*** Opening of Records for the exercise ***
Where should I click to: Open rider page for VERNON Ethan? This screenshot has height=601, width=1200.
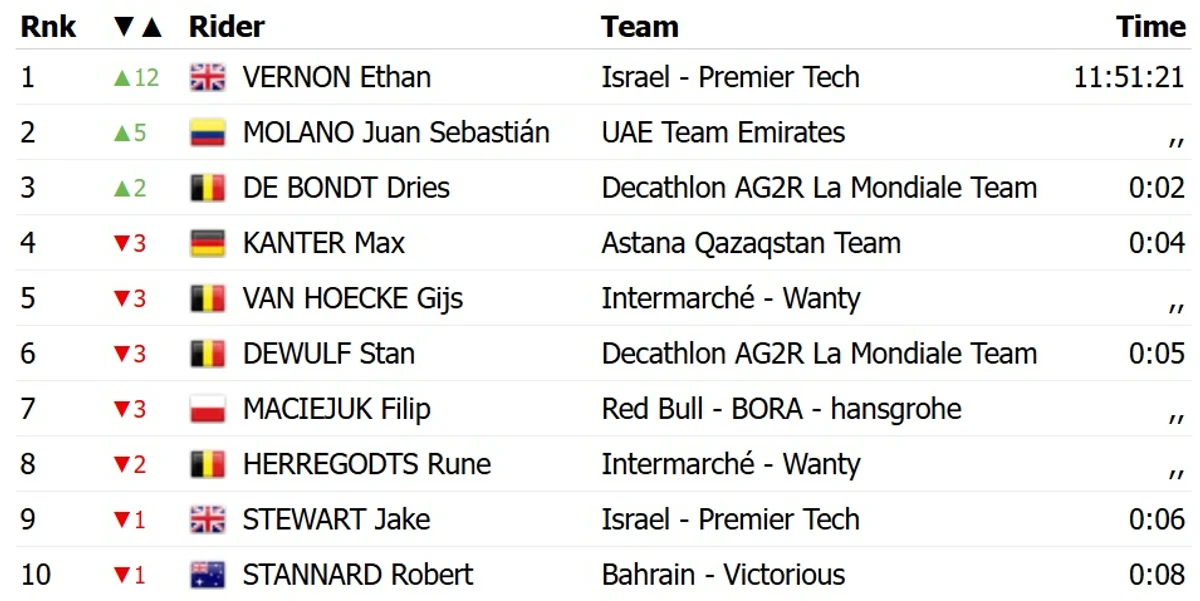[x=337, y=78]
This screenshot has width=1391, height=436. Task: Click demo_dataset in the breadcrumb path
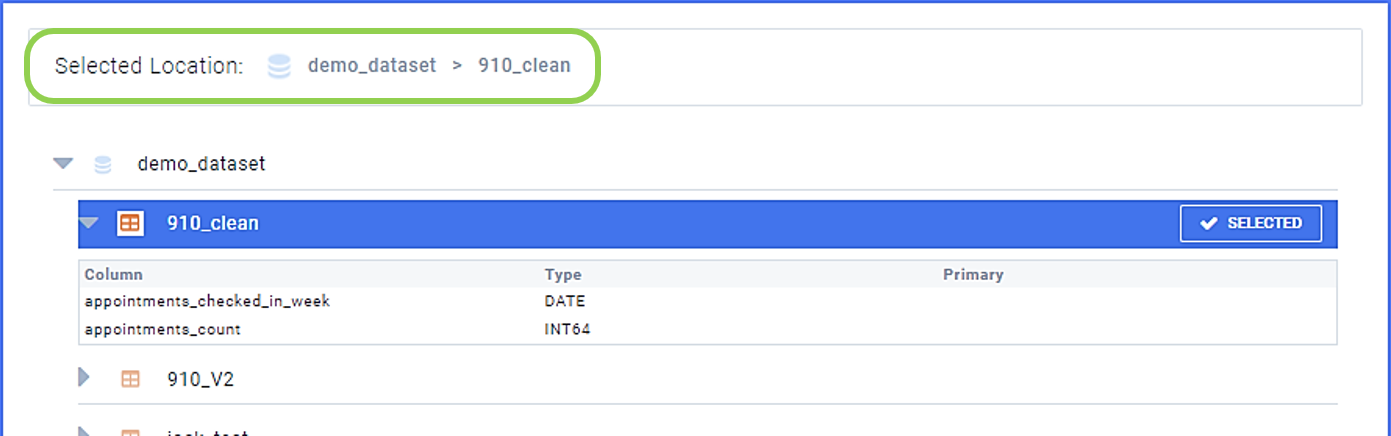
*** Close of Records for the exercise ***
*** Opening of Records for the exercise ***
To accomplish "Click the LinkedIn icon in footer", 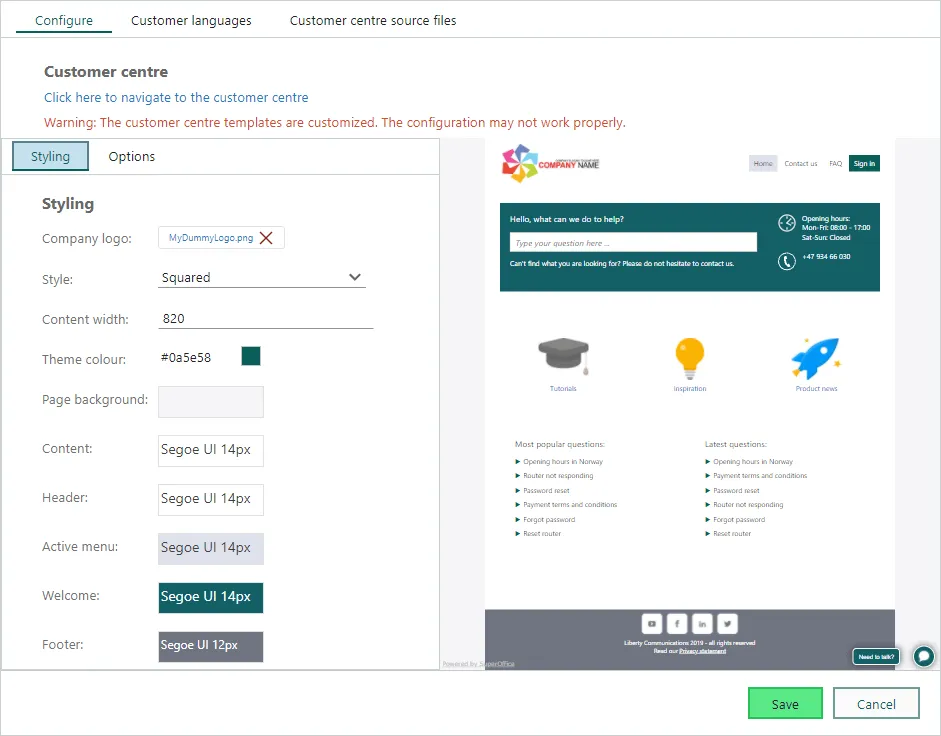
*** Close of Records for the exercise ***
*** Opening of Records for the exercise ***
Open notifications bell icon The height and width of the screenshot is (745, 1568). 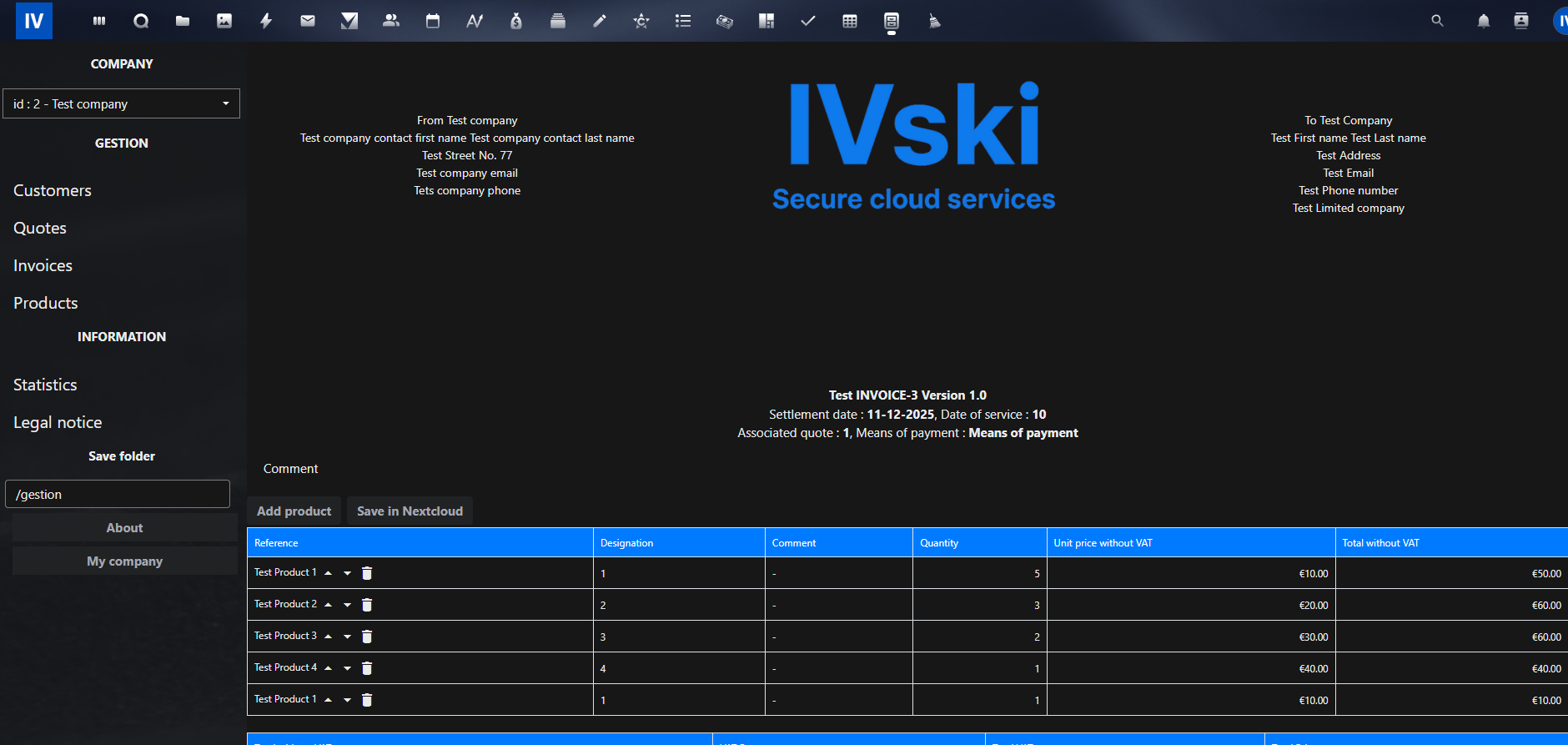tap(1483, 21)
*** Close of Records for the exercise ***
- About this exercise:
Using the data above, set down each line from the line with "Where should I" to the line with "This screenshot has width=1391, height=436." exactly, both ends included, and leave the pictures behind. Nothing else belongs.

- Reply to the exercise:
Where should I click to: Open rider page for VERNON Ethan? This screenshot has height=601, width=1200.
[x=337, y=78]
This screenshot has width=1391, height=436. Task: Click demo_dataset in the breadcrumb path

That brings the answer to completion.